Les décideurs politiques ont-ils des leviers d’action ?
Laurent Devisme : « Pas complètement. Les municipalités ont leurs plans locaux d’urbanisme (PLU). Mais est-ce la bonne échelle ? L’autorité des agglomérations et des intercommunalités doit se renforcer ».

Comment expliquez-vous la grogne des riverains, comme à Saint-Herblain, face à la densification ?

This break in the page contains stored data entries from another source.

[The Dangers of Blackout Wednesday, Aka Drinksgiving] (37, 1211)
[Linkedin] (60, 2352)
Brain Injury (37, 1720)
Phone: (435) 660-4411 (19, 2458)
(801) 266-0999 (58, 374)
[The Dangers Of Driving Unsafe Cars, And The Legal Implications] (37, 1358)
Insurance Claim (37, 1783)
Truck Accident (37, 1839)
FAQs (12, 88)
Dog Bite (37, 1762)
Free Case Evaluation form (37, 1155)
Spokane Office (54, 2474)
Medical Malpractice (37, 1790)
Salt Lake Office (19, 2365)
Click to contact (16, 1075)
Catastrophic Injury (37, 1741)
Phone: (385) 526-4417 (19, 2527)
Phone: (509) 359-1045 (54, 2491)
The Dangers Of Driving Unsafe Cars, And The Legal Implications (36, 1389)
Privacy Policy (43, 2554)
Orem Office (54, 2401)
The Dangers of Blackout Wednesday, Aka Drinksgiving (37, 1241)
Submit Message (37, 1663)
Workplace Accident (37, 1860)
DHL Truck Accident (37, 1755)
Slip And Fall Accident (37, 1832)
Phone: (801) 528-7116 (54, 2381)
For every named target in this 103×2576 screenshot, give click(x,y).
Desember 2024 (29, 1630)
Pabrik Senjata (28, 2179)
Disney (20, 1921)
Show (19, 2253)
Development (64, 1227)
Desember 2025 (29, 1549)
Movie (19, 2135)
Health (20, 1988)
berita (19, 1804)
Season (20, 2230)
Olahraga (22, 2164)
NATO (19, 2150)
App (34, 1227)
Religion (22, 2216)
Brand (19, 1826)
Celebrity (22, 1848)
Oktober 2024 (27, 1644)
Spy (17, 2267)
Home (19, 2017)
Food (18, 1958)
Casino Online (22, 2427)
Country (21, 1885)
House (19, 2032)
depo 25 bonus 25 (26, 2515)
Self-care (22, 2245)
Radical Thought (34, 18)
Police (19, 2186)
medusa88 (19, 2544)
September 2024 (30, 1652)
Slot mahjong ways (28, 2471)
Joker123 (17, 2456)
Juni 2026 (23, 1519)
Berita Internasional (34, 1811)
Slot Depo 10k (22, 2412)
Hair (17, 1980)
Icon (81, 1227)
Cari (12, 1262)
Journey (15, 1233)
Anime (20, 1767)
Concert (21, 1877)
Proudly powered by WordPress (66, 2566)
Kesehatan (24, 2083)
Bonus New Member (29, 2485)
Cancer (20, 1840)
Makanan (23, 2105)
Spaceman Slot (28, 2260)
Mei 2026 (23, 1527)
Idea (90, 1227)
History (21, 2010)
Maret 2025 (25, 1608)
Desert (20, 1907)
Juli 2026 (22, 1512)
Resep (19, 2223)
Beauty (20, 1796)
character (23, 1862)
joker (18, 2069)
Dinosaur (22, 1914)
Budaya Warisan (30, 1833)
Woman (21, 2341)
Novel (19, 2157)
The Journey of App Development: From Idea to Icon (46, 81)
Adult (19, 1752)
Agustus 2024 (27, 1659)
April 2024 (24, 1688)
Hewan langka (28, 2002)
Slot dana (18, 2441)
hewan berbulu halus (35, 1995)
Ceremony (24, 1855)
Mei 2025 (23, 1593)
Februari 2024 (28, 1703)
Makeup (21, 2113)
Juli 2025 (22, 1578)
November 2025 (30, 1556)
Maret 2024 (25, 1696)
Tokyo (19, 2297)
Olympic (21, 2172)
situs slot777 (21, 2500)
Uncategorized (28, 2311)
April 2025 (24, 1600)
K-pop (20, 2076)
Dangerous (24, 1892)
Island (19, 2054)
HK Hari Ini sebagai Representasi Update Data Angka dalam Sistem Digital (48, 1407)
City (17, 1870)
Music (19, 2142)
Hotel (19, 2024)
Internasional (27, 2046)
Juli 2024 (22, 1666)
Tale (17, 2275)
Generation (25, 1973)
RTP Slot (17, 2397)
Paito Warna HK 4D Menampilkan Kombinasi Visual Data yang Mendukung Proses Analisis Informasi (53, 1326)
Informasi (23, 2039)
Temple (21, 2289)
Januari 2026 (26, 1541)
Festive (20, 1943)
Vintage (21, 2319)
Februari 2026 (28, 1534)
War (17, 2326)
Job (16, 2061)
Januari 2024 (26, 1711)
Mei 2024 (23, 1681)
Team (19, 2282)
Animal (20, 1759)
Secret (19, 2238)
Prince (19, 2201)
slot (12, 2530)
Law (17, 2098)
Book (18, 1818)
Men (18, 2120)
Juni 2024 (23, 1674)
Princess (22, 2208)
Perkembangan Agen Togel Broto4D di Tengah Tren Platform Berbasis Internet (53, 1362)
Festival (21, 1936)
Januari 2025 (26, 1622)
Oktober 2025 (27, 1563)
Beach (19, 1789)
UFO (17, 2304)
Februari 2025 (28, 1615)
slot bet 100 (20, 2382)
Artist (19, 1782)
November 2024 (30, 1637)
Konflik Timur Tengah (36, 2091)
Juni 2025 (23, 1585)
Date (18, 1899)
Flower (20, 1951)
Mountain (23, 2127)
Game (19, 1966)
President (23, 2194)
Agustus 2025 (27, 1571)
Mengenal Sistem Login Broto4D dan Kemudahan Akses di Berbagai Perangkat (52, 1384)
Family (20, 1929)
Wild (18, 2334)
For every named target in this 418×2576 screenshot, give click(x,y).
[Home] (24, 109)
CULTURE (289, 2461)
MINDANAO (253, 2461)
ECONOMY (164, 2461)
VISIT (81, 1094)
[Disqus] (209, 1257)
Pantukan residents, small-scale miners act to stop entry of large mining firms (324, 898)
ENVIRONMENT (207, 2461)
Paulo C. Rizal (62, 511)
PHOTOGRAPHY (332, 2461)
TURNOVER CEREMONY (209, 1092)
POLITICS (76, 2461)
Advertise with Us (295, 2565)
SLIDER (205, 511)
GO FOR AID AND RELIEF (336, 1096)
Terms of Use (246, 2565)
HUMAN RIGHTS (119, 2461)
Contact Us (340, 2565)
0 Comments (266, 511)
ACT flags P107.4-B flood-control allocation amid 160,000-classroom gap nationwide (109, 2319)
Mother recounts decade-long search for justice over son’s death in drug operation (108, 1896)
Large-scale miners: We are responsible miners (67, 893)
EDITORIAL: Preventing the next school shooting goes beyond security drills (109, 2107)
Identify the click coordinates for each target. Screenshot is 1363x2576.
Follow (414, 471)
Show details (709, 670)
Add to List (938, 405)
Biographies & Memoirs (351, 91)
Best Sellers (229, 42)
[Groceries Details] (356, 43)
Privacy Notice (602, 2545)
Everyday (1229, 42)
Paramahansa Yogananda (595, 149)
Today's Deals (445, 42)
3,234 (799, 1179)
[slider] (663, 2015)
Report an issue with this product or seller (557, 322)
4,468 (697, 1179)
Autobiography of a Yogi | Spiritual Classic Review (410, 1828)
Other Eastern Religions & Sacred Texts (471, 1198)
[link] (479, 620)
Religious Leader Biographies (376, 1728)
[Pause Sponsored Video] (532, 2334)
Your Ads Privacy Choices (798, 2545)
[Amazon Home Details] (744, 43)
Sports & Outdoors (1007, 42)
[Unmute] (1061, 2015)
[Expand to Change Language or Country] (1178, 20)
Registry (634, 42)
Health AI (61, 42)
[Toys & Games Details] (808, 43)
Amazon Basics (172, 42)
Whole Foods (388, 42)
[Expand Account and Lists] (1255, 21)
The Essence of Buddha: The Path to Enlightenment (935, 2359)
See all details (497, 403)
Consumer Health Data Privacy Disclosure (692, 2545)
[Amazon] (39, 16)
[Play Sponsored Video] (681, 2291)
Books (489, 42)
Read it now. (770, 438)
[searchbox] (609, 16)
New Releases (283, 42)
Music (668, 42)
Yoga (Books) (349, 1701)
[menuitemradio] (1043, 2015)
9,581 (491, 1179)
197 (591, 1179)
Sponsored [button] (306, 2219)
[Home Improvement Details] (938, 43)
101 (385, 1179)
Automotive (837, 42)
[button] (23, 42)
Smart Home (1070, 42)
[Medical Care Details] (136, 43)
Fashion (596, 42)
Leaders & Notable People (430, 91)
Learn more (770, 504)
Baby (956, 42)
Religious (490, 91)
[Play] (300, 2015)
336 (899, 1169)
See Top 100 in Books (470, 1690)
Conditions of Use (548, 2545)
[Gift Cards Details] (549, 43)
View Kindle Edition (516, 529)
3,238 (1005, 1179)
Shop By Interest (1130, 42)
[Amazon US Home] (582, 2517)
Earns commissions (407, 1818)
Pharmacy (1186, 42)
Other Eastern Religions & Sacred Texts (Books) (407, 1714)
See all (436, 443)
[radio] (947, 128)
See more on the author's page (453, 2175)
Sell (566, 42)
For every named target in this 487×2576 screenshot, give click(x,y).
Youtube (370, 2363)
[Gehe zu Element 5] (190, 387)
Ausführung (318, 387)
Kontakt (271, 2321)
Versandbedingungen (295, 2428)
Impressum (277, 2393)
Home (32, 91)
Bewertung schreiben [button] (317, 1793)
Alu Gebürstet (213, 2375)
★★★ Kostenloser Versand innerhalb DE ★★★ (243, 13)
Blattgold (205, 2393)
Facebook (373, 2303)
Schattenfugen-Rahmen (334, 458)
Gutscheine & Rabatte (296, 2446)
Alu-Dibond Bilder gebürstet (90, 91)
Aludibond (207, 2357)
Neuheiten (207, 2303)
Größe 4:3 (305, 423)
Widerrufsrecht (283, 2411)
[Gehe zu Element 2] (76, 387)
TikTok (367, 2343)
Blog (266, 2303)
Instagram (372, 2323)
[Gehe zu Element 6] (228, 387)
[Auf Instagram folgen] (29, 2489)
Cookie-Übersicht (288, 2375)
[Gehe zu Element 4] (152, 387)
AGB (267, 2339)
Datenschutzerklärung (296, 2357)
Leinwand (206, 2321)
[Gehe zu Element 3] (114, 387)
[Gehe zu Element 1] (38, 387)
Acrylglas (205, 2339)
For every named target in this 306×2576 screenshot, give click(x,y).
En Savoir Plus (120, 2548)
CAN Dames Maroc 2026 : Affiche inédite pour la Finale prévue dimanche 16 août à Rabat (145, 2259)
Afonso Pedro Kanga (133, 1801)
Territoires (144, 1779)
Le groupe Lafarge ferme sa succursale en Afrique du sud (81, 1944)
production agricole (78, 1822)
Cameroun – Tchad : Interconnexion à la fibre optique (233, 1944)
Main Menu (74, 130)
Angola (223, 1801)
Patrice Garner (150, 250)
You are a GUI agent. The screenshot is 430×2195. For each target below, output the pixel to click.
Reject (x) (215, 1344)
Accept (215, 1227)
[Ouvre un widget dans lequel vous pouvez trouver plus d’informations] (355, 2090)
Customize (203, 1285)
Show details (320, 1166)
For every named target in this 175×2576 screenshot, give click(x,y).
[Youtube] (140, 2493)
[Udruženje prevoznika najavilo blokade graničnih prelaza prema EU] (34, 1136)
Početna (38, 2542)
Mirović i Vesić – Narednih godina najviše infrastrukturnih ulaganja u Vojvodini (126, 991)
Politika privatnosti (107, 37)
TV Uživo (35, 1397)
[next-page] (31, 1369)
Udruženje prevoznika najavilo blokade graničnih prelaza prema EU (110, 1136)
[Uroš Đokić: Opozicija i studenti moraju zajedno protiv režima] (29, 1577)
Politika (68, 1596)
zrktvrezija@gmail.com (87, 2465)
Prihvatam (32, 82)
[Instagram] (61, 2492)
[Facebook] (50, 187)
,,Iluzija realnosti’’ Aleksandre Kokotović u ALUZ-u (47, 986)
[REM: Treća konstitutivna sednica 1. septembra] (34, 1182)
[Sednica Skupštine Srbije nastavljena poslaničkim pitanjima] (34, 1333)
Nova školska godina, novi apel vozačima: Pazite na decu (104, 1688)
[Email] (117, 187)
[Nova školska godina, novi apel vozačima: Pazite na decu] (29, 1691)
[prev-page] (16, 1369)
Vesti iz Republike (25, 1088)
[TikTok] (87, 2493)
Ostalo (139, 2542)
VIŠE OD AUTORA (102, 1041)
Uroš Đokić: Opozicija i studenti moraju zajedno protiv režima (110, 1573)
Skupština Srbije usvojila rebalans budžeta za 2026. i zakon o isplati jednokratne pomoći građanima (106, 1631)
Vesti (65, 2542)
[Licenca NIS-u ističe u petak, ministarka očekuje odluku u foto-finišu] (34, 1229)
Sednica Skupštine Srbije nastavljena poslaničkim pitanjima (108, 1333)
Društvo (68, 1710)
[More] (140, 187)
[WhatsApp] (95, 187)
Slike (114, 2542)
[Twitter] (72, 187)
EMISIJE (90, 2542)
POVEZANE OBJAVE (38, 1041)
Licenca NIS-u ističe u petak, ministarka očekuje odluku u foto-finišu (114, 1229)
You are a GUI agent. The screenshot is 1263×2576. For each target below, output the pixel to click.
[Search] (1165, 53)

Laurent Devisme : « Nous avons tendance à nous référer à une époque révolue : le village. On parle du "bourg" de Saint-Herblain … dans une ville qui atteint 44.000 habitants. On perçoit mal l’ensemble. La municipalité développe des démarches pédagogiques : qu’est-ce que la ville ? Les formes collectives sont aussi dédiabolisées avec la rénovation du Sillon de Bretagne. Ces formes d’habitat sont progressivement réhabilitées ».
 
Emmanuel Vautier

*Enseignant-chercheur à l’École nationale supérieure d’architecture de Nantes, directeur du laboratoire Langages, actions urbaines, altérités (Laua), Laurent Devisme  dirige par ailleurs plusieurs programmes scientifiques portant sur l’urbanisme des espaces contemporains et le périurbain. Il est membre du comité de rédaction des Annales de la recherche urbaine et du comité de lecture des Cahiers de la recherche architecturale et urbaine. Il se qualifie volontiers d’urbanologue et ses travaux portent principalement sur les logiques de l’urbain et les pratiques de transformation spatiale. Il a notamment publié La ville décentrée. Figures centrales à l’épreuve des dynamiques urbaines (Paris, Harmattan, 2005) et dirigé l’ouvrage collectif Nantes, petite et grande fabrique urbaine (Marseille, Parenthèses, 2009).